Strategy

02.10.12

Rick Santorum Flies His Faith Flag at CPAC Conference

Fresh off his victories this week, the former senator denounced abortion at CPAC. Howard Kurtz on Santorum’s strategy of emphasizing his Catholic faith.

If there was any lingering doubt that Rick Santorum is going to run for president as a committed Catholic, it vanished on Friday morning.

Rather than wait for his speech at CPAC, the huge conservative gathering in Washington, Santorum held forth in a hallway at a gathering called Students for Life.

Addressing his own faith, the man whose presidential campaign has been revitalized by a triple victory this week declared that for him, faith provides “motivation. It’s a calling.”

In a voice that was barely audible given the 10-foot throng around him, the former senator sounded an inclusive note at first, saying, “This is a movement, not based on condemnation, not based on accusation, but based on love.”

But then he pivoted to an uncompromising stance: “I don’t believe life begins at conception. I know life begins at conception.”

With Christian activist and former president candidate Gary Bauer standing behind him, Santorum made an impassioned pitch against abortion, saying: “We need to go out and challenge the left, which is constantly telling the public that conservatives are anti-science. The choice that they’re choosing is to kill an innocent human life.”

He mocked the contention of liberals that they want abortion to be rare, saying, “They fight every attempt to give women informed consent.”

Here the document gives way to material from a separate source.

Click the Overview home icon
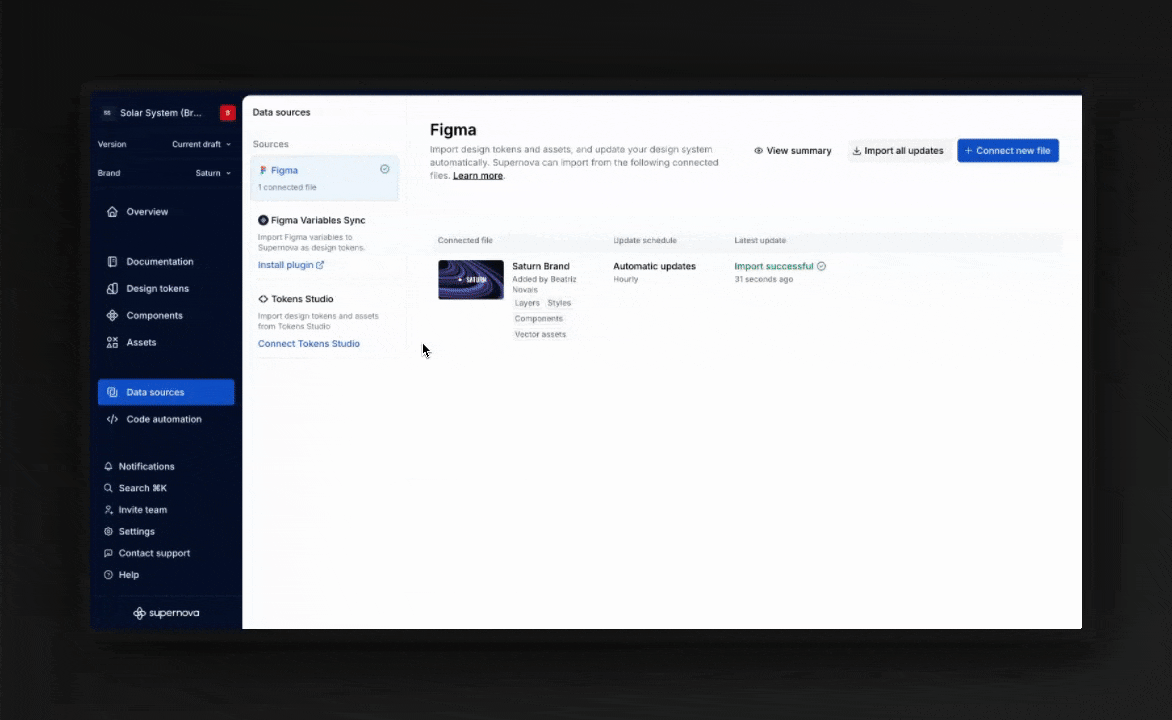 [112, 212]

Santorum is subtly distancing himself from Mitt Romney, a Mormon, and Newt Gingrich, who converted to Catholicism a few years ago.

By pouncing on religious issues, especially when the White House battle with Catholic organizations over a rule governing contraception is in the news, Santorum subtly distances himself from Mitt Romney, a Mormon, and Newt Gingrich, who converted to Catholicism a few years ago.

Moments later, the leading faith candidate in 2008, Mike Huckabee, told the CPAC audience that he didn’t want to get hung up on ideological credentials. “I’m not so interested in hearing, ‘Mirror, mirror, on the wall, tell me who is the most conservative of all,’ ” he said, because all of the GOP’s candidates are more conservative than President Obama.